The probability of trial participation in the target population is also important for identification and estimation using weighting methods. Our argument that the odds of participation after selection of nonrandomized individuals are equal to the odds of participation in the target population up to an unknown multiplicative constant clarifies how the validity of estimators when using composite data-set designs (10) depends critically on the assumed sampling properties (an issue that had not been fully addressed in earlier work, such as the paper by Westreich et al. (7)).

Astute readers will have noticed the many connections between our results and the theory of case-referent (``case-control'') studies (27–29, 36, 37). Indeed, our approach can be placed in the case-base paradigm, viewing randomized individuals as “cases” in a cumulative incidence case-referent study (36) nested in the “cohort” of the actual population. An interesting parallel with case-referent studies: The difficulties in specifying the population of nonrandomized individuals that should be sampled in nonnested trial designs (e.g., composite data-set designs) are similar in nature to the validity issues of case-referent studies with a secondary base (38–40).

In this paper, for simplicity, we focused on counterfactual quantities that are most meaningful for point treatments with complete adherence and no loss to follow-up.

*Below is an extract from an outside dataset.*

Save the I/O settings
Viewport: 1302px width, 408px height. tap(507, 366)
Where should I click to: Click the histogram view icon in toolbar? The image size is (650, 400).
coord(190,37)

Our results can be extended to address time-varying treatments using well-known extensions of the identifiability conditions for randomized trials (24, 32, 41), without any changes to the sampling properties or the modeling assumptions about the probability of trial participation (18). Perhaps, then, the most consequential causal assumption we required was that the invitation to participate in the trial and trial participation itself do not have an effect on the outcome except through treatment assignment (3, 18). Unless investigators are willing to contemplate more complex study designs involving multistage data collection about (and possibly randomization of) the invitation to participate, trial participation itself, and treatment assignment (42), our results are best viewed as applying to trials where the not-through-treatment effects of the invitation to participate in the trial and of trial participation are negligible compared with the effects of treatment. For example, they are applicable to pragmatic randomized trials embedded in large health-care systems or registries, where trial procedures other than treatment assignment can be assumed to be similar to usual medical practice (33, 43, 44).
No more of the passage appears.